Knee prosthesis: operation, material and duration

The procedure for a full denture of the knee joint is an operation in which the knee joint is replaced by an artificial joint.

The knee is a joint that connects the femur (femur) to the tibia (shin) and allows the movement of flexion and extension.

Diseases that can be treated by the intervention of a knee prosthesis:

    1. Severe osteoarthritis of the knee joint
  1. Infection that can lead to severe osteoarthritis
  2. Severe cartilage injuries to the knee
  3. Rheumatoid arthritis
  4. Hemophilia (hemophilia)
  5. Gout and pseudogout
  6. Vascular necrosis (death of the bone)
  7. Malposition (heavy X-leg or O-leg)

Contents

Classifications of prostheses

There are 3 types of implants, depending on the wear and tear of the joint:

Unicompartmental prosthesis
If the joint between the shin and thigh is damaged on only one side (inside or outside), the smallest prostheses (called unicompartmental) can be used to replace the damaged part.
Recovery is the fastest and takes about 3 months after the procedure, if there are no complications.

Bicompartmental prosthesis
In this type of procedure, the following joint areas are replaced:

  1. one side of the joint between the femur and the tibia (central or lateral);
  2. Area between femur and kneecap.

Recovery takes longer than the unicompartmental approach, about 5-6 months.
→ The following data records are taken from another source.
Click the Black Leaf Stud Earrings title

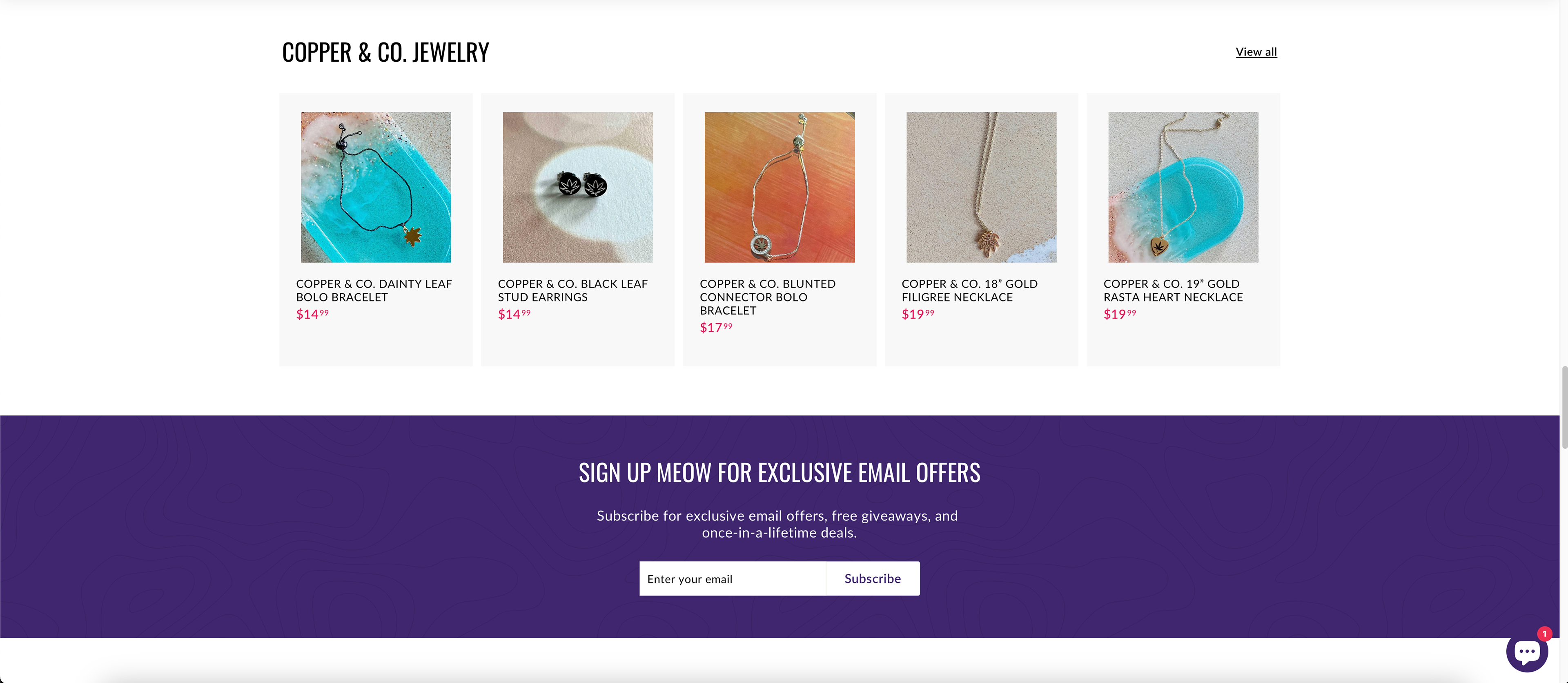click(x=572, y=290)
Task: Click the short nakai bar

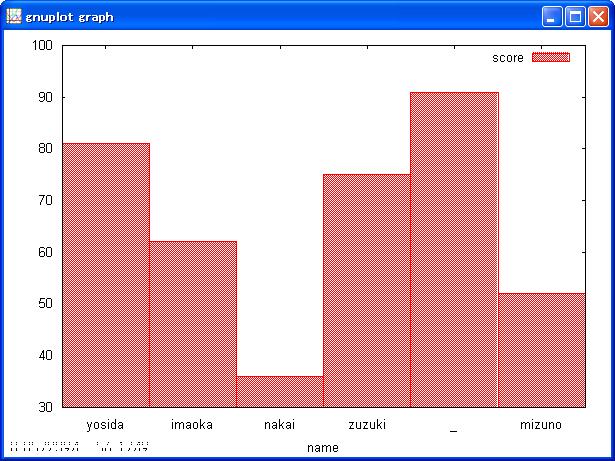Action: point(280,391)
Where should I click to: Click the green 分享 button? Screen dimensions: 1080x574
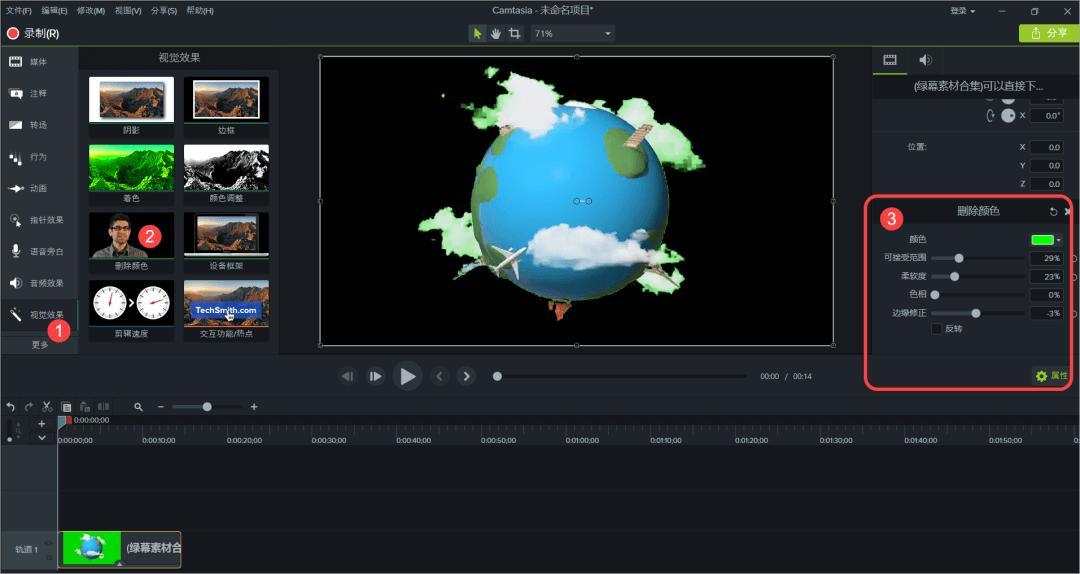click(x=1048, y=33)
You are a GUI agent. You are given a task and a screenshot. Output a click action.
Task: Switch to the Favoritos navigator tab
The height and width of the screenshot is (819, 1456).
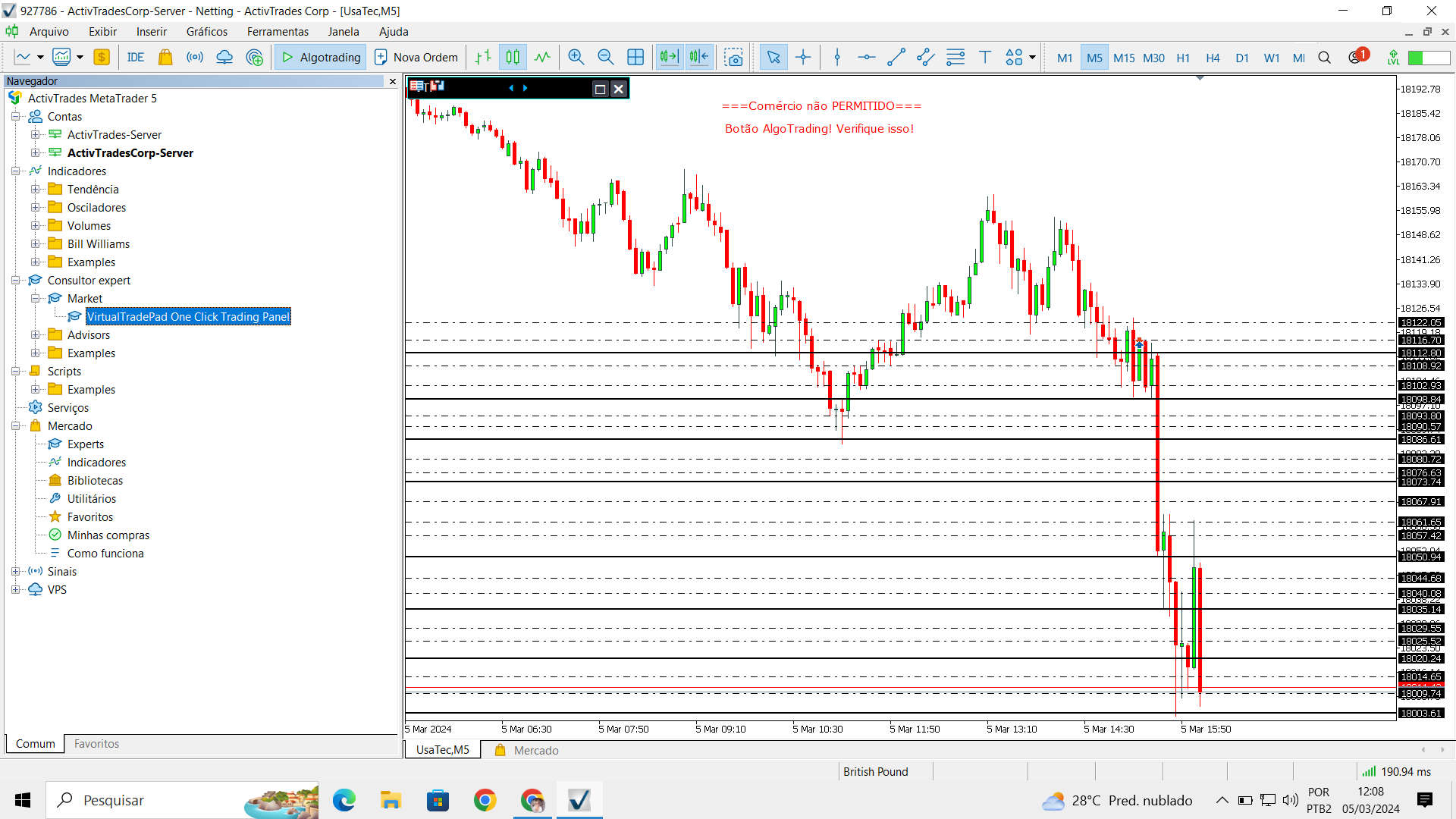click(x=96, y=744)
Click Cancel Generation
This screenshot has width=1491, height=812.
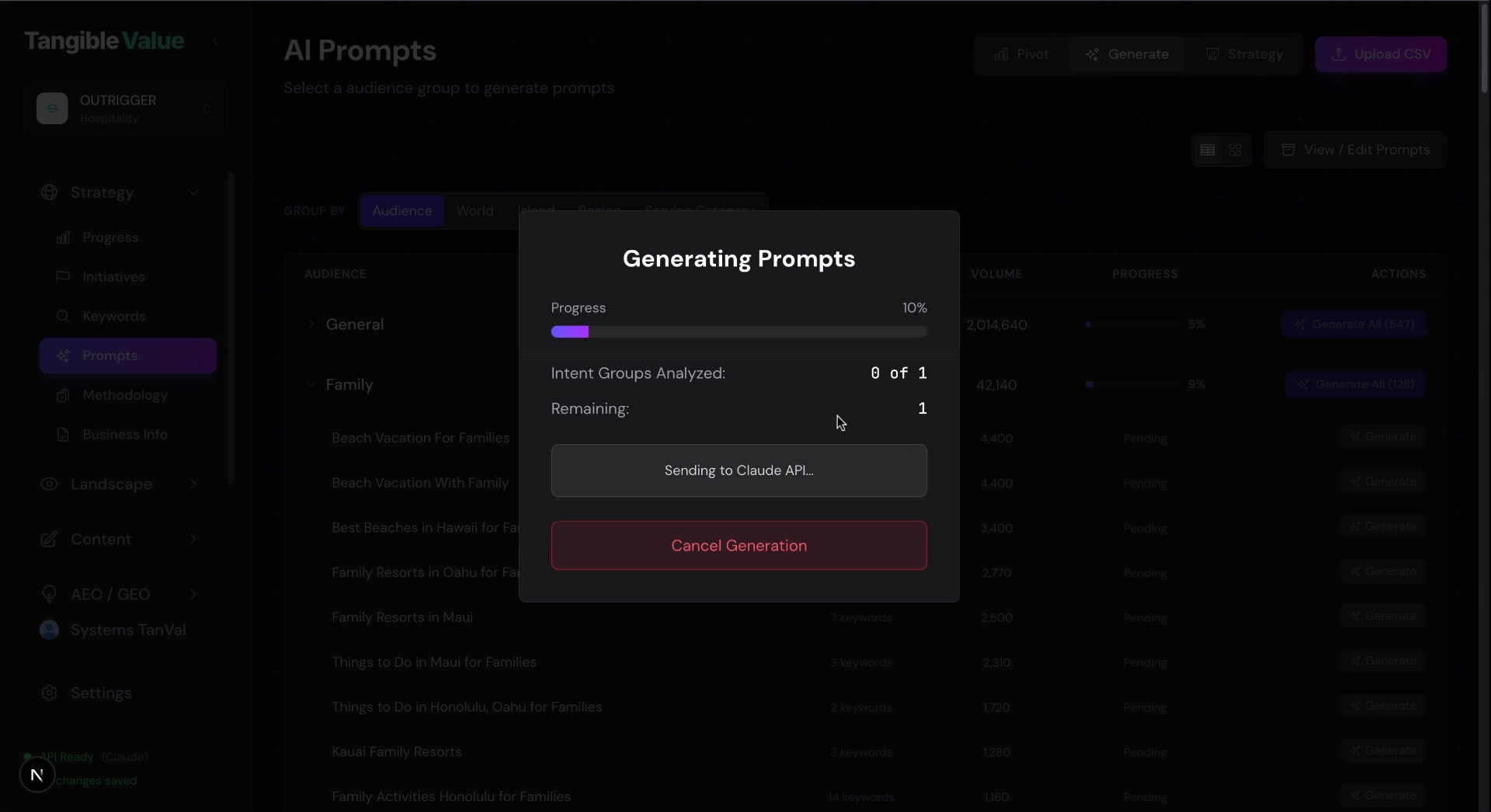click(x=739, y=546)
Tricompartmental prosthesis
If magnetic resonance imaging shows that the entire joint is severely damaged, the surgeon may recommend a tricompartmental knee prosthesis. In this procedure, all joint surfaces between the femur, shin and kneecap are replaced.
This operation has the greatest risks and the recovery time is much longer, patients report slow improvement over 6-12 months.

When to operate?

If the joint is heavily worn, various therapies are available for pain relief:

  1. Magnetotherapy
  2. Tecar Therapy
  3. Infiltrations with hyaluronic acid or cortisone
  4. Nonsteroidal anti-inflammatory drugs

If all these treatments do not have sufficient success and the patient continues to experience constant pain (even at night), surgical intervention may be considered.

Contraindications

Contraindications to knee replacement surgery are:

  • serious heart disease,
  • respiratory insufficiency,
  • uncontrolled diabetes,
  • Renal failure
  • weakened immune system,
  • septic arthritis of the knee joint,
  • severe osteoporosis.

The components of an implant

Up to three bone surfaces can be replaced in a knee joint prosthesis:

  1. The lower end of the femur. The femoral component is made of metal and is inserted into the lower end of the bone. This metal has a shaped groove for the kneecap (patella).
  2. The upper surface of the tibia. The tibial component is a platform made of thin metal with a layer of durable plastic and durable polyethylene. Some models do not have a metal part and the polyethylene lies directly on the bone. To achieve maximum stability, the metal part of the prosthesis may have an extension that inserts into the bone canal of the tibia.
  3. The posterior surface of the patella. The patella component consists of a dome-shaped piece of polyethylene that simulates the shape of the patella (kneecap) and adjusts to the femoral part.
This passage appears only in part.